Application delivery controllers have evolved into significant components for providing performance and security services to applications running on enterprise and cloud data centers. Over the last couple of years, the makers of ADCs have built support in their management suites for products from rivals and open source groups.
This week, ADC maker Kemp Technologies expanded the data sources for its 360 Vision predictive analytics service to include the on-premises load balancers of rivals F5 Networks and Nginx. Kemp 360 Vision is a SaaS application that identifies potential problems within ADC services and suggests remediation steps.
In general, the last feature is for customers that need "to maintain a multivendor ADC ecosystem," said Jason Dover, the head of Kemp's product strategy. A financial institution, for example, could have legacy applications "highly embedded with F5 devices and there's no real impetus" to move it.
Shamus McGillicuddy, an analyst at Enterprise Management Associates, said "enterprises definitely need something like this, and we've seen similar moves from other vendors."
"F5 has invested a lot in orchestration and analytics," he said.
How Kemp 360 Vision works
Using 360 Vision requires installing on hypervisors a virtual machine agent that gathers syslogs, SNMP data and other information through the APIs of load balancers and ADCs. Each agent has rules and logic for delivering to customers "first-level analytics," Dover said.
More advanced problems get sent to the SaaS application for stage-two analytics, Dover said. If a problem is detected, 360 Vision can send an alert via its user interface, email, text message or Slack.
The data collection piece of Vision is similar to that of other ADC vendors. The product's differentiator is how the software correlates the information to identify problems and suggest corrective action, Dover said. Kemp is working on using machine learning to improve its analytics.
The importance of analytics depends on the number of ADCs deployed in an environment and the applications in front of them, said Kevin Tolly, founder of The Tolly Group, based in Boca Raton, Fla. The Tolly Group is a provider of IT testing and validation.
"For smaller businesses that run an ADC just to have some redundancy and a little better performance, basic analytics might suffice," Tolly said. "For others that need to have very fast and consistent interaction with their customers [such as an e-commerce site] the requirements will be much higher."
Automation added to 360 Central
Along with expanding the data sources for analytics, Kemp added to its ADC management console, called 360 Central, automated deployment of load balancers on VMware's hypervisor.

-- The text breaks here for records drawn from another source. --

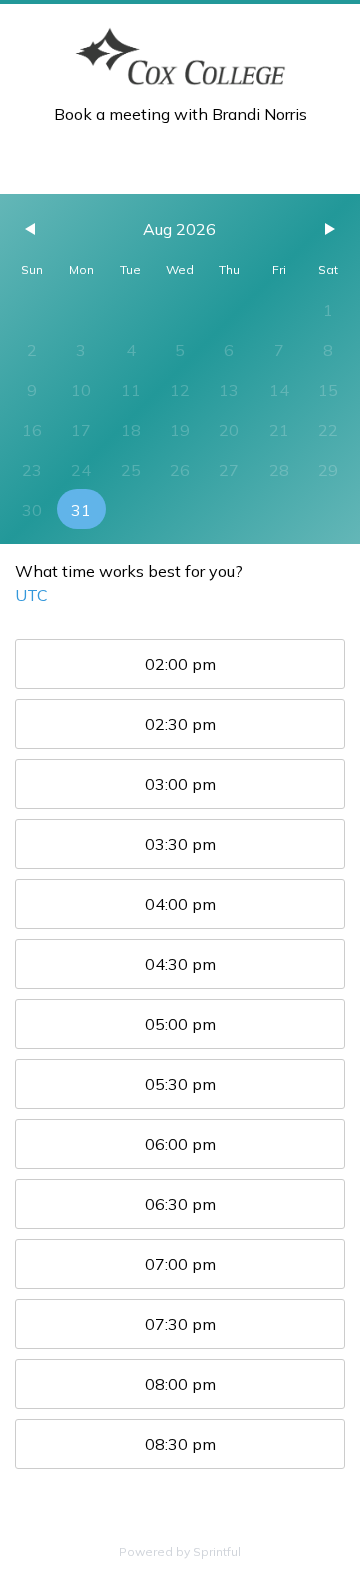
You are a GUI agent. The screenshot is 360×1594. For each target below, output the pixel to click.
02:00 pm (180, 664)
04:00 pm (180, 904)
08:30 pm (180, 1444)
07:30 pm (180, 1324)
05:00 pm (180, 1024)
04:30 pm (180, 964)
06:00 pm (180, 1144)
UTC (31, 595)
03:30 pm (180, 844)
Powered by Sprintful (180, 1551)
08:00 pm (180, 1384)
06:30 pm (180, 1204)
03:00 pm (180, 784)
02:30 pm (180, 724)
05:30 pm (180, 1084)
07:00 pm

In the next couple of months, the company plans to add hypervisor support for KVM and cloud providers AWS and Microsoft Azure.
Deploying lightweight load balancers close to applications running on a variety of platforms is a concept that's become necessary as companies increasingly spread workloads across data centers and hybrid and public clouds.
"As opposed to consolidating many workloads behind a single large physical appliance, customers are more interested in deploying greater volumes of lightweight instances just for the expressed purpose of individual applications and services," Dover said.